The wave function describes the displacement of the medium at point x and time t:
- Displacement of the string at point x:
  - ⍵ = ψ(x, t)
The wave equation is represented as:
- d²ψ/dx² = (1/v²)(d²ψ/dt²)
The wave speed (v) can be determined using the formula:
- v² = T / μ, where:
  - T = tension in the string;
  - μ = mass per unit length of the string.
- This equation highlights that wave speed depends on the medium's properties.

The general form of the solution to the wave equation can be expressed as:
- ψ(x, t) = A cos(kx - ωt)
Where:
- ω = angular frequency; k = wave number.
The relationship between angular frequency and wave speed is:
- ω = kv
Amplitude A can theoretically take any value, but practical limitations exist in real waves, preventing infinite large displacements.

The velocity of a wave is related to wavelength (λ) and period (T) by:
- v = λ / T, indicating the wave speed can also be determined by the time it takes to complete one cycle.
In three-dimensional waves (like sound waves), intensity is defined as:
- Intensity = Power / Area;
- I = P / (4πr²) for a spherical sound wave source, where P is the power and r is the distance from the source.

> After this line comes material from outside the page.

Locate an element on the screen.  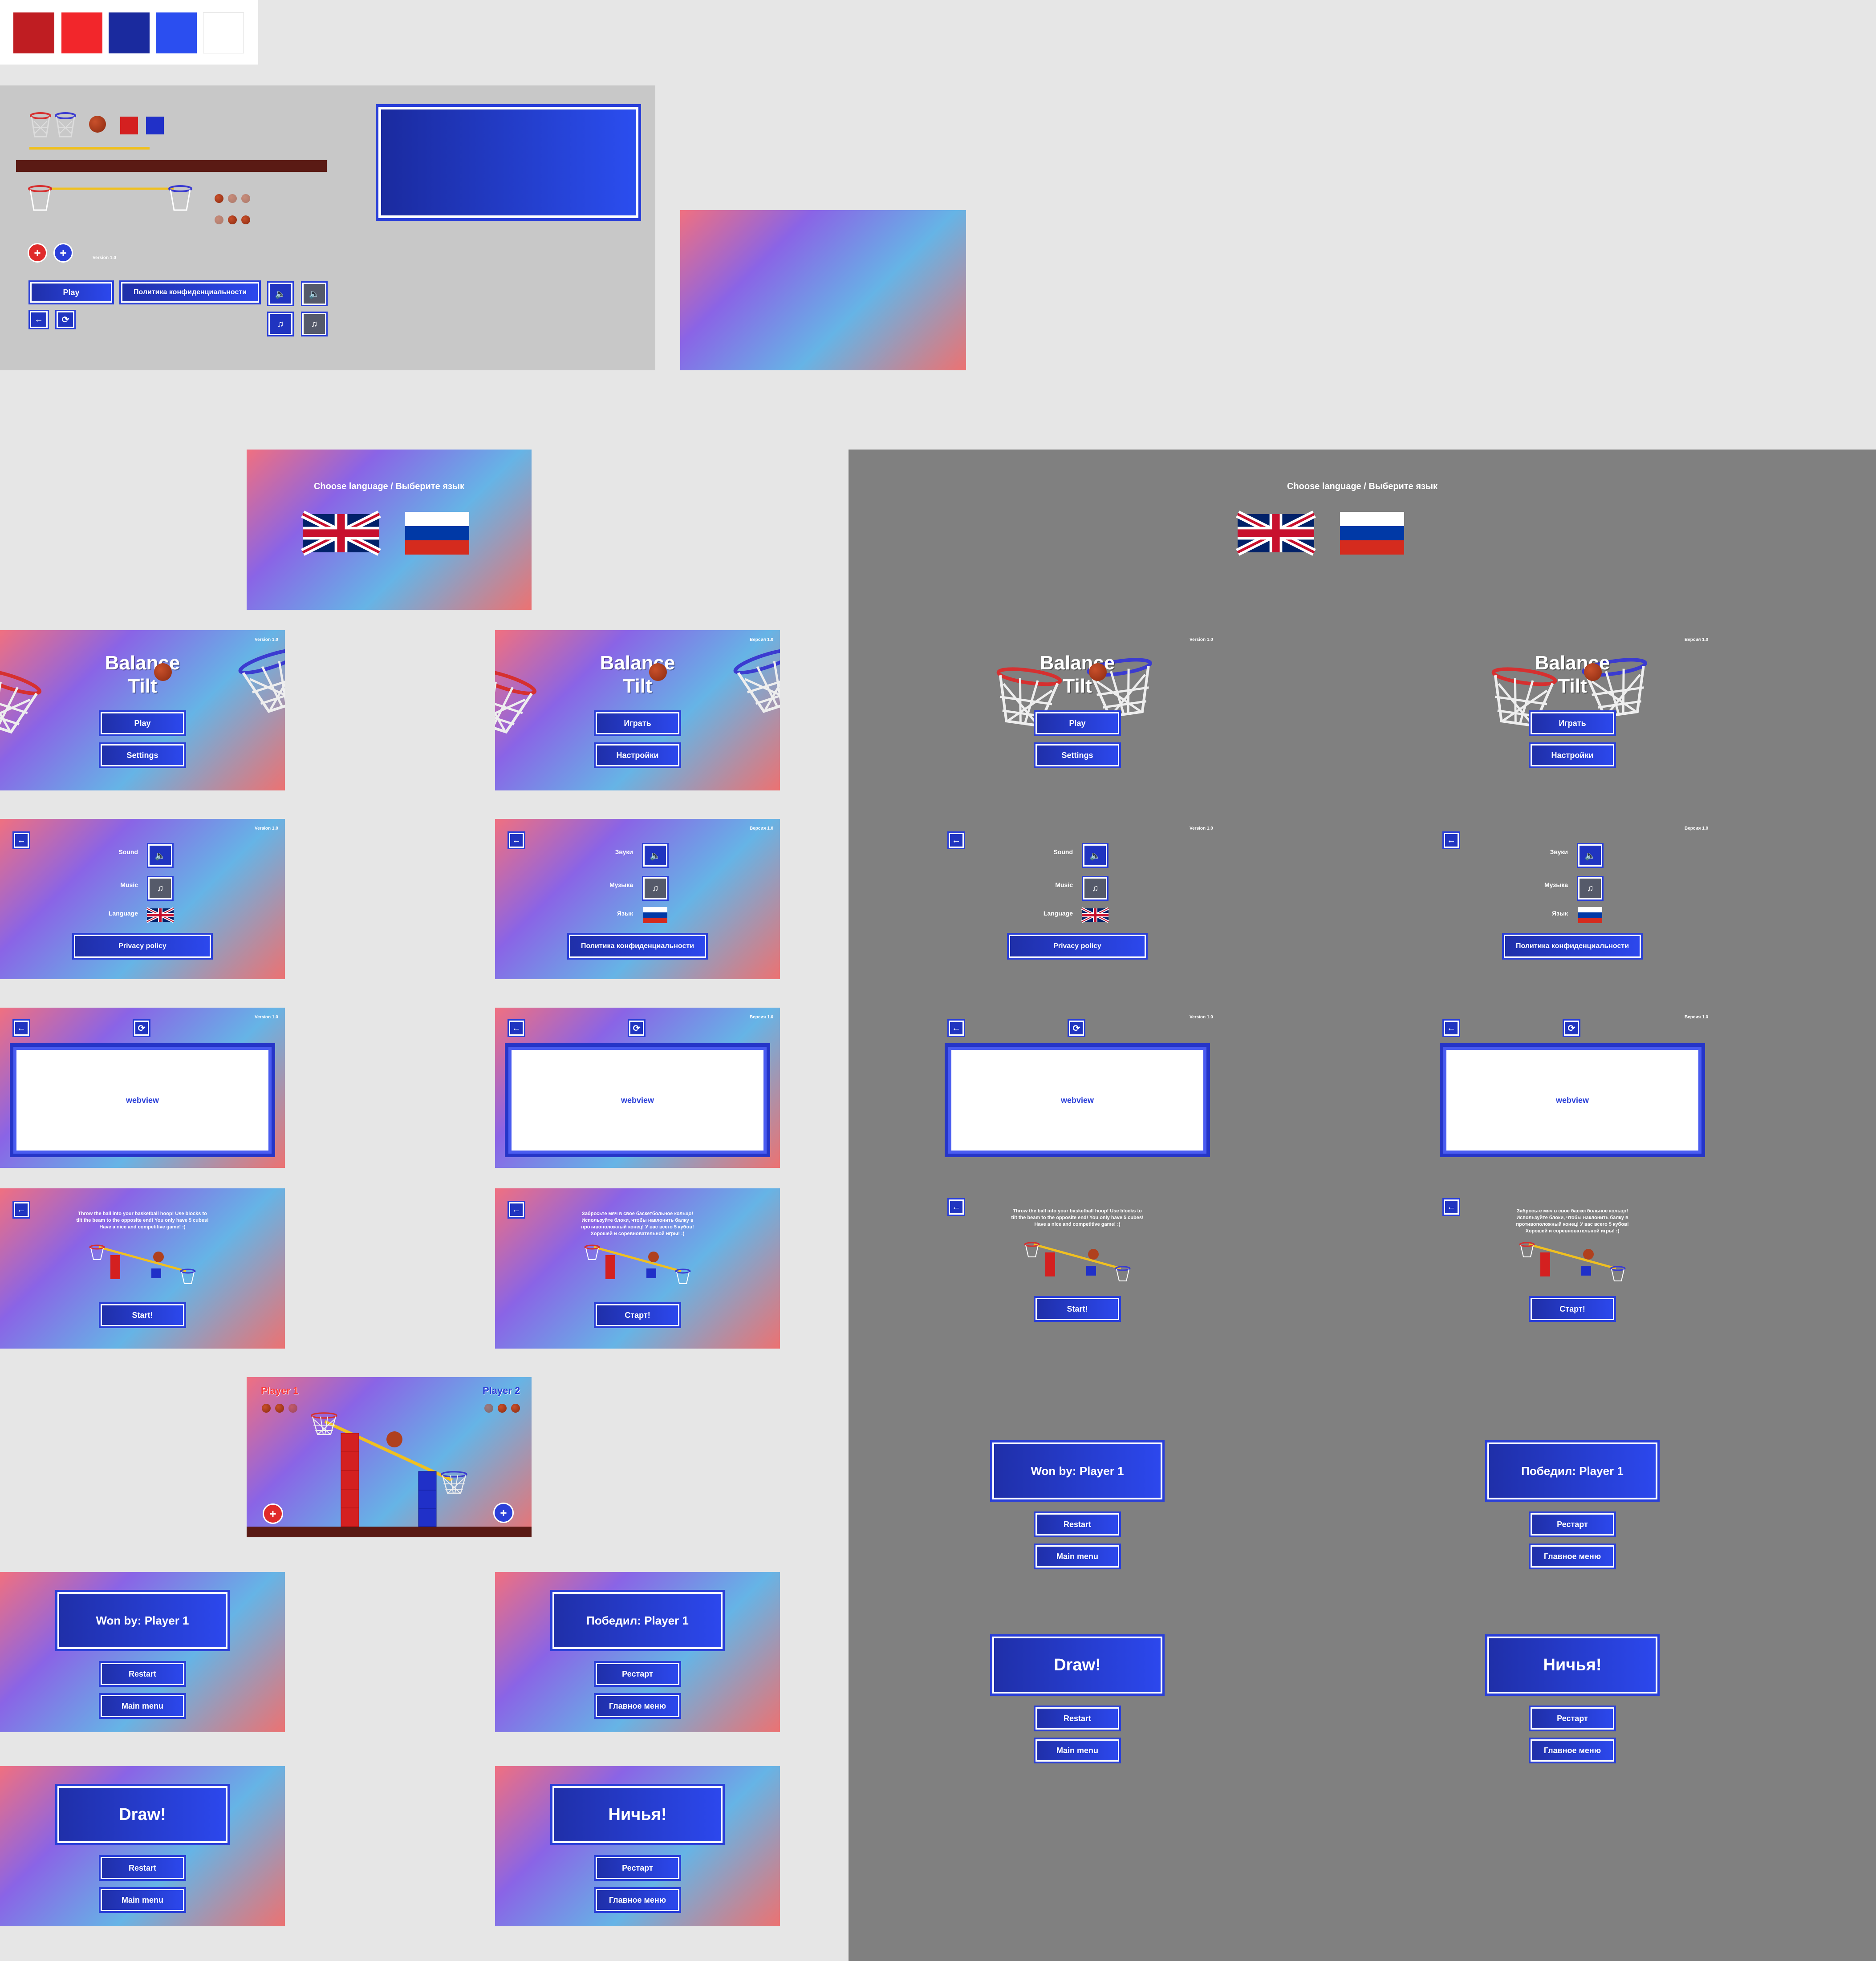
choose-language-title: Choose language / Выберите язык is located at coordinates (389, 486).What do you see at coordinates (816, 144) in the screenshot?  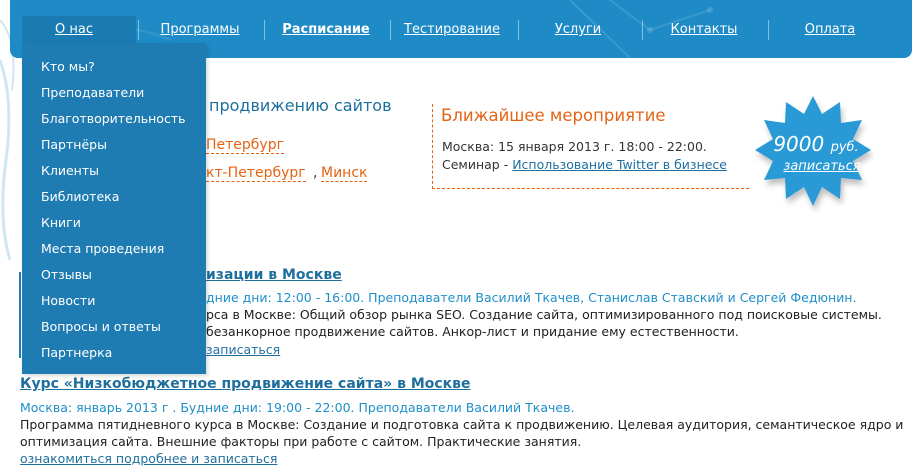 I see `price-amount: 9000 руб.` at bounding box center [816, 144].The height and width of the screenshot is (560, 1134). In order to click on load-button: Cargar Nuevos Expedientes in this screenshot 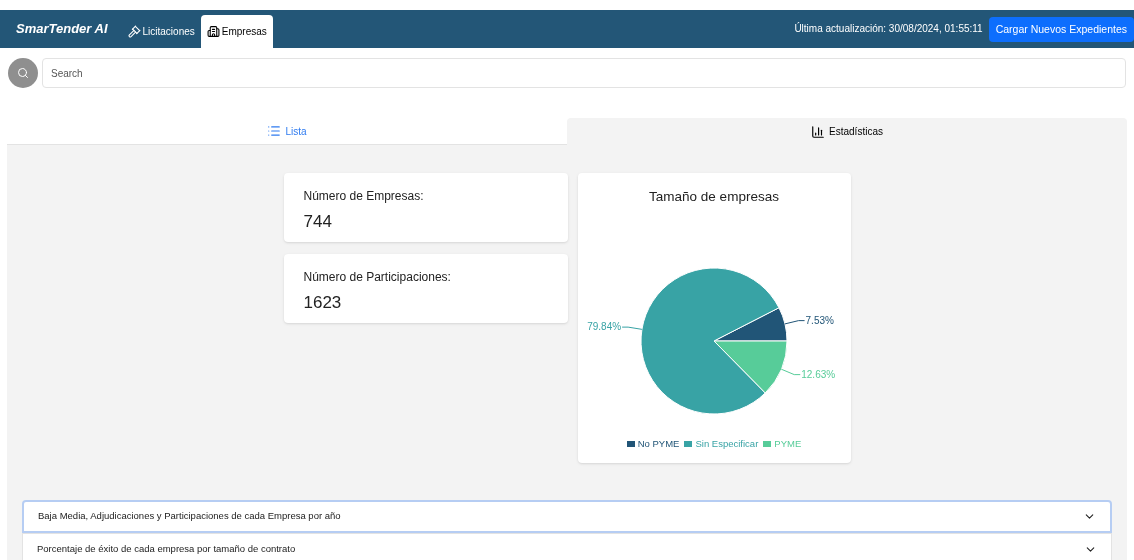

The loudness of sound can be expressed in decibels (β) using the formula:
- β = 10 log₁₀(I / I₀)
Where I₀ is the reference intensity, typically set at 10⁻¹² W/m². This logarithmic scale means a small increase in the decibel level is associated with a large increase in intensity, making it a useful scale for representing sound pressure levels.

The Doppler Effect describes the change in frequency (f') of a wave in relation to an observer moving relative to the wave source:
- Source moving towards observer:
  - f' = f / (1 - (u/v))
- Observer moving towards source:
  - f' = f(1 + (u₀/v))
Here, u is the speed of the source, and u₀ is the speed of the observer, demonstrating how relative motion affects perceived frequencies.

Interference occurs when two or more waves overlap, leading to:
- Constructive interference:
  - Occurs when the path difference = mλ, resulting in an increase in amplitude.
- Destructive interference:
  - Occurs when the path difference = (m + 1/2)λ, resulting in a decrease in amplitude.
According to the superposition principle, the total displacement at any point is the sum of the individual displacements of the combined waves.

When a wave reflects off a fixed end:
- It inverts upon reflection while preserving the same amplitude. This principle is crucial for understanding standing waves formed in fixed mediums.

For tubes, the relationship between length and wavelength varies with their ends:
- Tube closed at one end:
  - Length (L) is related to the wavelength by L = λ/4 for the fundamental frequency (first harmonic).
- Tube open at both ends:
  - There is no node at the ends, resulting in L = λ/2, allowing all frequencies as integer multiples of the fundamental.